Of all the entries below, only the lines from the one with "[Search] (1005, 112)" up to and including the one with "Disclaimer (174, 2384)" are to be duplicated exactly.

◆ Extracted records:
[Start of Attachment]
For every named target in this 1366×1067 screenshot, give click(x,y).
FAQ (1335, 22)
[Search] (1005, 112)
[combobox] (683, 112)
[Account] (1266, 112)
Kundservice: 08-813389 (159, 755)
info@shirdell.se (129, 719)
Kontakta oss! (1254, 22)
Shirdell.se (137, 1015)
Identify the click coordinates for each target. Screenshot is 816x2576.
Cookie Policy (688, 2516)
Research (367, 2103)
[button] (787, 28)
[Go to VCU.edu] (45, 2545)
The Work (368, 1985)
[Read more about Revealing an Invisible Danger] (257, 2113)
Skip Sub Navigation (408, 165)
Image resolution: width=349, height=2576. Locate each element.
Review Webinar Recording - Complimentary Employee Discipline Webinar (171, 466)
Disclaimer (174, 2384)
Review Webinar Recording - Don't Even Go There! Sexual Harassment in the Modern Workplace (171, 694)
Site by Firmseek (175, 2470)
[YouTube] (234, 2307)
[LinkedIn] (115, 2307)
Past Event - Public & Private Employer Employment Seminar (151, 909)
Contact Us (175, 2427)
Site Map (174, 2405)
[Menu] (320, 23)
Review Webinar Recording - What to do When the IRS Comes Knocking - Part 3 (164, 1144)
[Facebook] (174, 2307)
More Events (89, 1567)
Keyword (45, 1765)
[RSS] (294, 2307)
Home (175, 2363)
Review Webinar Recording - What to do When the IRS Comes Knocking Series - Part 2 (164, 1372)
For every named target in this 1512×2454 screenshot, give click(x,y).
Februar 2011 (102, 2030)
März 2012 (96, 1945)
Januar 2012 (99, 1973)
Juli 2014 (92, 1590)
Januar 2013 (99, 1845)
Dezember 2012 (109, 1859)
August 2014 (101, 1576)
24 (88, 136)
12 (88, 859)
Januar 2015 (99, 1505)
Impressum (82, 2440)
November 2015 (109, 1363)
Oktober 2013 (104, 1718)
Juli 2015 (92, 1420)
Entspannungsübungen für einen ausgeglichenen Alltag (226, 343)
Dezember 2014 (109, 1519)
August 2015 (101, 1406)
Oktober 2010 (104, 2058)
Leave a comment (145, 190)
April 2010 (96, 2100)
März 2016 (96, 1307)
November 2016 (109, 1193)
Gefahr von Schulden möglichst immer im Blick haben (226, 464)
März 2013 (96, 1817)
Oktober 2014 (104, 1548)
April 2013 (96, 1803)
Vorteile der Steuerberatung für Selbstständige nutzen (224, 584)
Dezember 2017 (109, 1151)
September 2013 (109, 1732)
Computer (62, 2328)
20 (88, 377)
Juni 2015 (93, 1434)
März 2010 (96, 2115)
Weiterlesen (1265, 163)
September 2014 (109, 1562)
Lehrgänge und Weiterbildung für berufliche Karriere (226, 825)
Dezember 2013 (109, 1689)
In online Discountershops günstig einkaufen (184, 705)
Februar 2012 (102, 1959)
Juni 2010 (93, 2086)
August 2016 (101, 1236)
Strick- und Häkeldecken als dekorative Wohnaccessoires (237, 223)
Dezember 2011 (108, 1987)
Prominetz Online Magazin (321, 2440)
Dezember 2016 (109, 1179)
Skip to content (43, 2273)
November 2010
[End of Attachment]
◆ Reply:
[Search] (1005, 112)
[combobox] (683, 112)
[Account] (1266, 112)
Kundservice: 08-813389 (159, 755)
info@shirdell.se (129, 719)
Kontakta oss! (1254, 22)
Shirdell.se (137, 1015)
Identify the click coordinates for each target. Screenshot is 816x2576.
Cookie Policy (688, 2516)
Research (367, 2103)
[button] (787, 28)
[Go to VCU.edu] (45, 2545)
The Work (368, 1985)
[Read more about Revealing an Invisible Danger] (257, 2113)
Skip Sub Navigation (408, 165)
Image resolution: width=349, height=2576. Locate each element.
Review Webinar Recording - Complimentary Employee Discipline Webinar (171, 466)
Disclaimer (174, 2384)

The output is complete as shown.